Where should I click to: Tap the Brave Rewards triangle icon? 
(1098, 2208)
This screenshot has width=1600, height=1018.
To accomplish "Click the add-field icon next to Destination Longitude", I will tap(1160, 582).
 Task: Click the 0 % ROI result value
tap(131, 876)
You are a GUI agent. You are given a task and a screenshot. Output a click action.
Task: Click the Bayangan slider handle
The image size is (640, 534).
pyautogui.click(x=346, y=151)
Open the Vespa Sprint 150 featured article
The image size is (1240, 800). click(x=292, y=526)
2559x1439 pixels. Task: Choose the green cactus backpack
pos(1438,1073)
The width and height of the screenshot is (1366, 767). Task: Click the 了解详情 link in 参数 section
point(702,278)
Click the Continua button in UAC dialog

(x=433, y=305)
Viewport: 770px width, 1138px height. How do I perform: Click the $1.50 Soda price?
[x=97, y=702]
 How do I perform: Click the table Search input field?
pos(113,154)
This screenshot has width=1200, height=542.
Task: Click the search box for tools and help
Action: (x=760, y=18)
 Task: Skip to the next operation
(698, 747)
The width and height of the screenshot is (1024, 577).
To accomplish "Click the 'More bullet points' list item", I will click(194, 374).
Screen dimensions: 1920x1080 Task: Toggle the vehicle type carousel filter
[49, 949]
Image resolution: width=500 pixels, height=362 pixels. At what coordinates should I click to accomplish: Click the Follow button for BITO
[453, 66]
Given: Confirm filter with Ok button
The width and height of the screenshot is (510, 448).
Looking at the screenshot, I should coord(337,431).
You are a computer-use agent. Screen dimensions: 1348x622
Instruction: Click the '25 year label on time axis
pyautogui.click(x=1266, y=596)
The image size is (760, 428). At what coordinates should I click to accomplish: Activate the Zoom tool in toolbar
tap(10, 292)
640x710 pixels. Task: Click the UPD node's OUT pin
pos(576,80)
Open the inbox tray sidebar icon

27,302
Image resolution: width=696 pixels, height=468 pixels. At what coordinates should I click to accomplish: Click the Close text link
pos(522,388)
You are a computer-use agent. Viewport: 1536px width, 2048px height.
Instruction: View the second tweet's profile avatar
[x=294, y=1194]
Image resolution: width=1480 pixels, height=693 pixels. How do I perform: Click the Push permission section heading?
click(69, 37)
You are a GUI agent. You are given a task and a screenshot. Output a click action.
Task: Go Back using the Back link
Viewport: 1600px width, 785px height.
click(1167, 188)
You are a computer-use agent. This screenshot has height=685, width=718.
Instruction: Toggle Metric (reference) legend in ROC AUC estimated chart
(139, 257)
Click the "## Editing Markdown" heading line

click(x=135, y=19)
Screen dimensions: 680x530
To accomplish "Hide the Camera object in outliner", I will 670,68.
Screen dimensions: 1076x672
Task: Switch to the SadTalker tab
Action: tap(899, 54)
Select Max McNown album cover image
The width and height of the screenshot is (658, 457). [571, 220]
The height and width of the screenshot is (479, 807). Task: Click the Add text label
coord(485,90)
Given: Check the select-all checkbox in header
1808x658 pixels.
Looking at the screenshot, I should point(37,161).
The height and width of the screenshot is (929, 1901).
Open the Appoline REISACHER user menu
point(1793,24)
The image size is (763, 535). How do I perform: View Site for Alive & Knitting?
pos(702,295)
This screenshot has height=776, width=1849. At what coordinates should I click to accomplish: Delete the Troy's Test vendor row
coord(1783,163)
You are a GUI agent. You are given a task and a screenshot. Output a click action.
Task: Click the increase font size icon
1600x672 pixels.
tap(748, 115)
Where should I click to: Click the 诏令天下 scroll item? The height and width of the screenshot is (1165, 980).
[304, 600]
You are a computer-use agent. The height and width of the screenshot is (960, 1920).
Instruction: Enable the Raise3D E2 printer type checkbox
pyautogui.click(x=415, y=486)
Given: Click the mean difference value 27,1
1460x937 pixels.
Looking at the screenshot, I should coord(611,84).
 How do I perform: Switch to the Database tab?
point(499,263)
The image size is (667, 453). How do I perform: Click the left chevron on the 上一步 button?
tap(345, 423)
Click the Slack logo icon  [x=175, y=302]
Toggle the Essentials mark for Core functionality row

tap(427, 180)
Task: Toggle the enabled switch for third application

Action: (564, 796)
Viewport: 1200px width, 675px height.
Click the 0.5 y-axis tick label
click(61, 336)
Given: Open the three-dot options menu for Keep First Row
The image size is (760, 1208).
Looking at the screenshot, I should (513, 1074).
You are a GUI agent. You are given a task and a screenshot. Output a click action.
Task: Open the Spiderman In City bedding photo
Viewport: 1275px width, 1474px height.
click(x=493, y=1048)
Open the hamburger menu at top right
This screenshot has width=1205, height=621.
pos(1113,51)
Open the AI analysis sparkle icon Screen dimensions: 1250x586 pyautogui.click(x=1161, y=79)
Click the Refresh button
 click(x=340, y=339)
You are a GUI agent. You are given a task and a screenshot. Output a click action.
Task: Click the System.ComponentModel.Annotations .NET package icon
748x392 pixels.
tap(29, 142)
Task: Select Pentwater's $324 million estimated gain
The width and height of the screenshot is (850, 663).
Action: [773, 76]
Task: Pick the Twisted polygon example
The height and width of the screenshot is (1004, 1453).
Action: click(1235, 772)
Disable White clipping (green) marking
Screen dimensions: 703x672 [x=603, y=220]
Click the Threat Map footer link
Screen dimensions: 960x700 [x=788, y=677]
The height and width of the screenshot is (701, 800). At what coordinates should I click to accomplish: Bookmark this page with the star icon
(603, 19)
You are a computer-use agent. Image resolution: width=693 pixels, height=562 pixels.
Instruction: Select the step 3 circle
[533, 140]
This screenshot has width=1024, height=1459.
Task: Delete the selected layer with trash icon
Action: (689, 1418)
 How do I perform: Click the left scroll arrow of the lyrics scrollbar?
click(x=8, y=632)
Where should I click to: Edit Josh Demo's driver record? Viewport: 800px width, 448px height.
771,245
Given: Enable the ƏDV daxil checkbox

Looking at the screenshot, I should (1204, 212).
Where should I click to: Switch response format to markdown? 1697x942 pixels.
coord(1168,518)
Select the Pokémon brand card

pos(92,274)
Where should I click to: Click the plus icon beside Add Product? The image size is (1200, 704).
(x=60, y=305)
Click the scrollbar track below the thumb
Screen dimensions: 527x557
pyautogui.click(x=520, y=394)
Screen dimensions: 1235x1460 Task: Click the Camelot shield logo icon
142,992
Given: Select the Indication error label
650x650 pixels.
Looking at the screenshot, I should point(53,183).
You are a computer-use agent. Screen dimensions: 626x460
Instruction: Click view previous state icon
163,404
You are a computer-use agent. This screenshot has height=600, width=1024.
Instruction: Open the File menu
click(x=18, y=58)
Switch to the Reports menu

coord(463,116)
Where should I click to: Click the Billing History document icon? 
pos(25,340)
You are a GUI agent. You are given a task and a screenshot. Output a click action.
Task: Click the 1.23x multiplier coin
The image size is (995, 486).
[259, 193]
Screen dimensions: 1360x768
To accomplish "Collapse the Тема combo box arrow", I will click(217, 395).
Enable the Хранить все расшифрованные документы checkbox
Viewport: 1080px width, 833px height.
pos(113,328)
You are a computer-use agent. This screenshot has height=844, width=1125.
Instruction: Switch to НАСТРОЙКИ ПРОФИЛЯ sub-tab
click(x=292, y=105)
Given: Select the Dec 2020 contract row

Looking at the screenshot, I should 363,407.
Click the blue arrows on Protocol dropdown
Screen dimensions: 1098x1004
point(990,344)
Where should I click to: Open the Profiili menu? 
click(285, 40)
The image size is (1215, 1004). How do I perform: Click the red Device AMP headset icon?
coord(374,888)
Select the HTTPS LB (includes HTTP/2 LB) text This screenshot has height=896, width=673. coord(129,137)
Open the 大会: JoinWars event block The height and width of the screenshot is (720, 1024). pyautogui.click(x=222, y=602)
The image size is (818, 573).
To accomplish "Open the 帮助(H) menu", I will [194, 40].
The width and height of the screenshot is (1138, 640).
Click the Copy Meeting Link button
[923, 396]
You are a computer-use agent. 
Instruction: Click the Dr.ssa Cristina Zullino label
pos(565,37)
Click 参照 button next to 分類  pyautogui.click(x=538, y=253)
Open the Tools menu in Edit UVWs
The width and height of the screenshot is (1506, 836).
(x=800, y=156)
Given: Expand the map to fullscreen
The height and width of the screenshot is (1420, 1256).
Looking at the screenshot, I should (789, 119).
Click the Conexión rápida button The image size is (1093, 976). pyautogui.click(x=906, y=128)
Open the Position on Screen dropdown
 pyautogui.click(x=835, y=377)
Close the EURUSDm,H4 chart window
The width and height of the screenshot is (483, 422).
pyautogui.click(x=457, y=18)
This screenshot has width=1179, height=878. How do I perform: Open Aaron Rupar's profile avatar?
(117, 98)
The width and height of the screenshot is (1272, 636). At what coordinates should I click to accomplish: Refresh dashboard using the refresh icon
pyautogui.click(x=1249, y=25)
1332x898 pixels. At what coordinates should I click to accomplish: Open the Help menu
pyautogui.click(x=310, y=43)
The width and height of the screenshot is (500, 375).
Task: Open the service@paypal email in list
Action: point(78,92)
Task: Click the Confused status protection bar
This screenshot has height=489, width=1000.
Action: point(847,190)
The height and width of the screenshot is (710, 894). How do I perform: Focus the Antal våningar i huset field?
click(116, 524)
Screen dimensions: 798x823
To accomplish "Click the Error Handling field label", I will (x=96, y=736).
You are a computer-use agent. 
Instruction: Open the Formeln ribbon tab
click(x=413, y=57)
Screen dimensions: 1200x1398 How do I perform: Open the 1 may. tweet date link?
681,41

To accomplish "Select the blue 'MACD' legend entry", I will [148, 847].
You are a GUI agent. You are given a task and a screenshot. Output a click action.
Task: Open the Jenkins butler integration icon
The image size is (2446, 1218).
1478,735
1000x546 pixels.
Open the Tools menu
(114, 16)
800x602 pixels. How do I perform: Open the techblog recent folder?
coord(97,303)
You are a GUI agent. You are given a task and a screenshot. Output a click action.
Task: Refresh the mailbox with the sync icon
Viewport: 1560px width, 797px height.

____________________

• How to complete this task
Take from the listing every line in which the word "computer" appears.

• Task output
You are a computer-use agent. Screen dimensions: 1348x622
You are a computer-use agent. Viewport: 1536px width, 2048px height.
You are a computer-use agent. This screenshot has height=685, width=718.
You are a computer-use agent. The height and width of the screenshot is (960, 1920).
You are a computer-use agent. Image resolution: width=693 pixels, height=562 pixels.
You are a computer-use agent. Screen dimensions: 626x460
You are a computer-use agent. This screenshot has height=600, width=1024.
You are a computer-use agent. This screenshot has height=844, width=1125.
You are a computer-use agent. 
You are a computer-use agent. 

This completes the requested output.